HOW TO COMPLETE THIS TASK
Repeat the lines from the one containing "How do I perform: Click" through the last line of the data, exactly, pictures omitted.

THE DATA
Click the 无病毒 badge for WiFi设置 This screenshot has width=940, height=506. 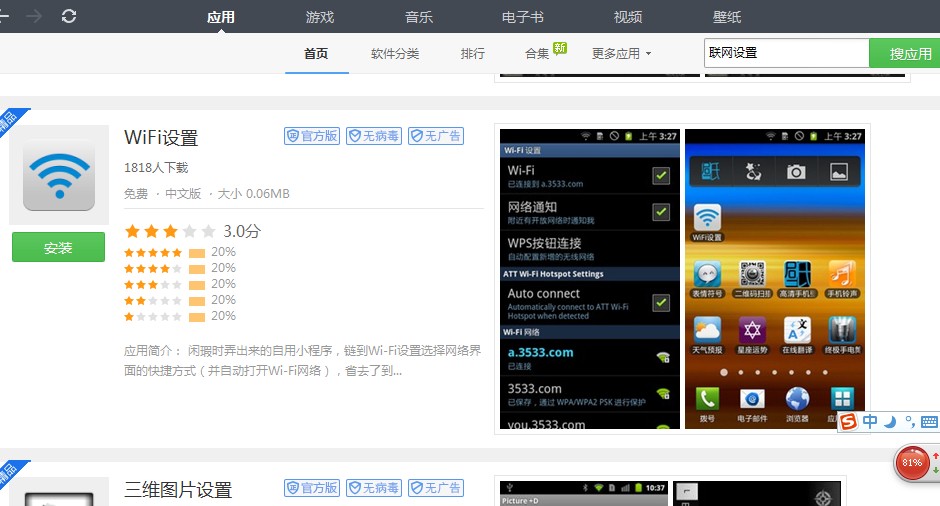coord(373,136)
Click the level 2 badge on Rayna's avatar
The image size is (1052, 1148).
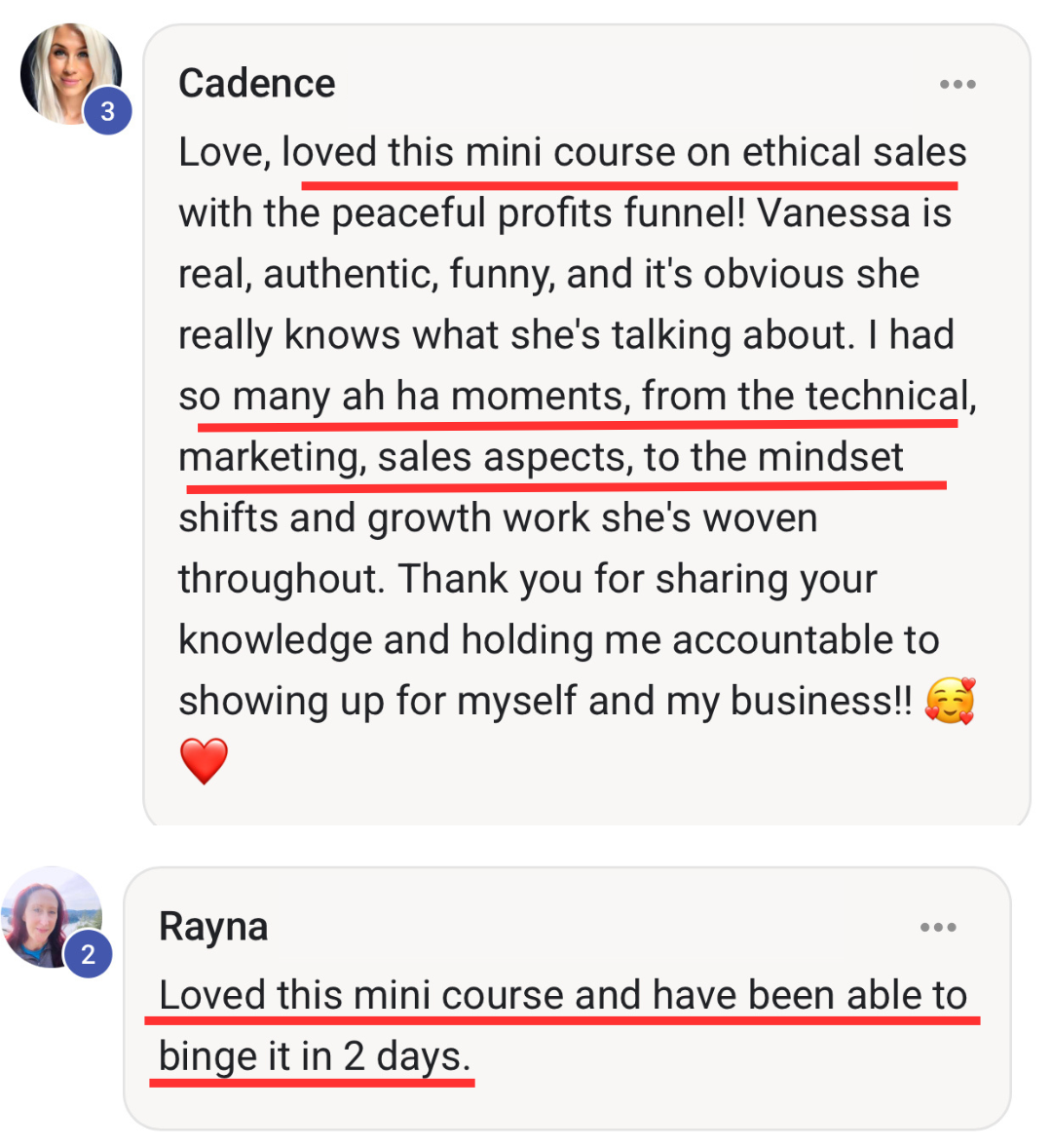(88, 954)
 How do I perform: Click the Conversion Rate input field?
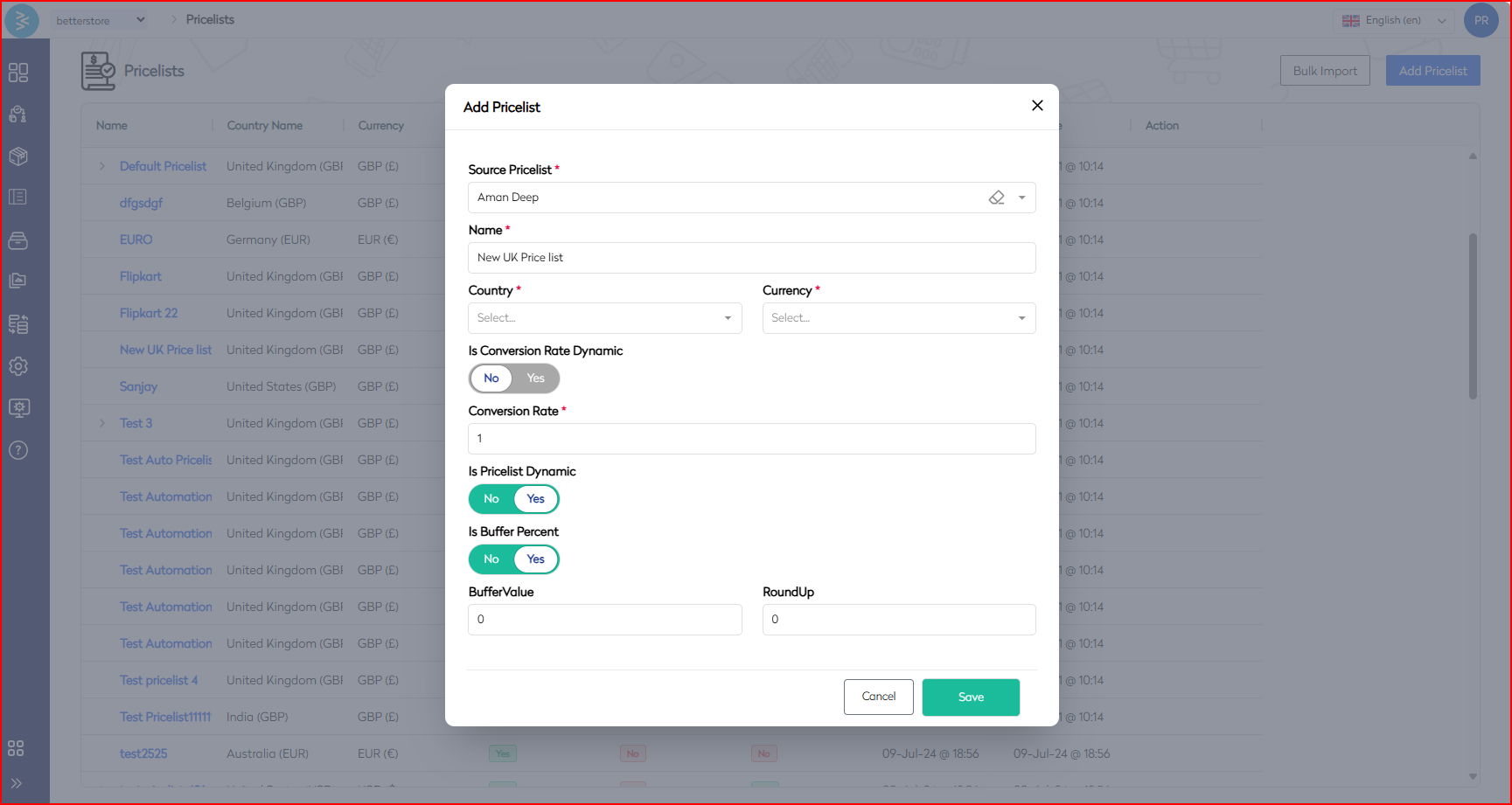(x=751, y=439)
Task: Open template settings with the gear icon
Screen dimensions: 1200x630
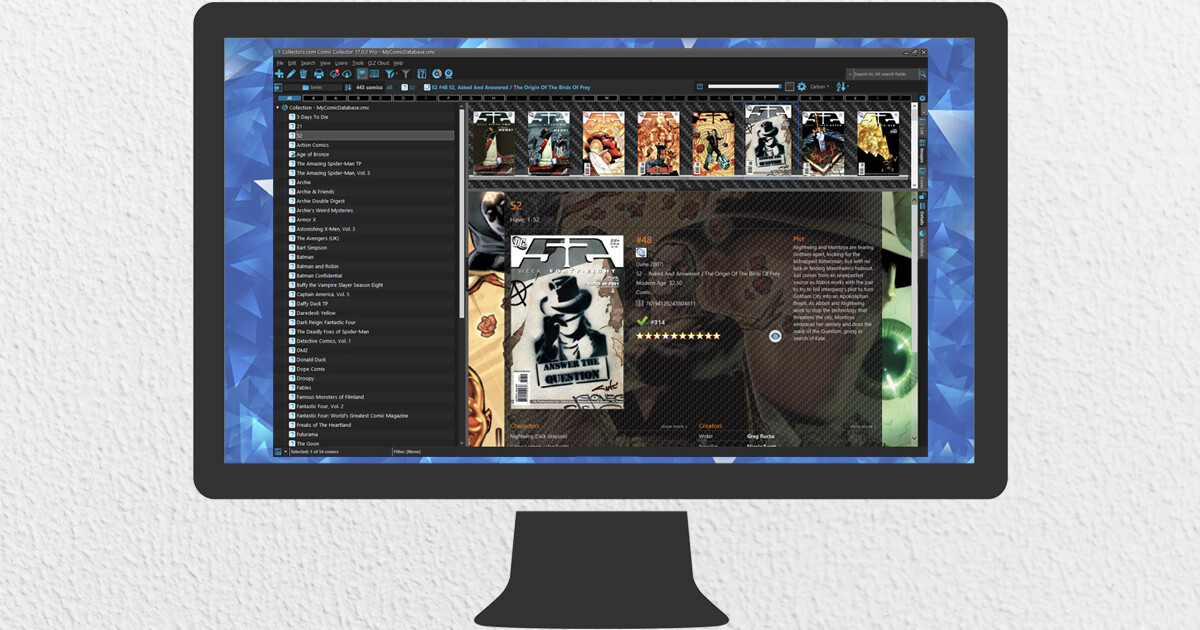Action: [801, 87]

SOLUTION FOR THIS EXERCISE
 How do I perform: Click the Conversion Rate input field?
(x=751, y=439)
Task: Open template settings with the gear icon
Screen dimensions: 1200x630
Action: [801, 87]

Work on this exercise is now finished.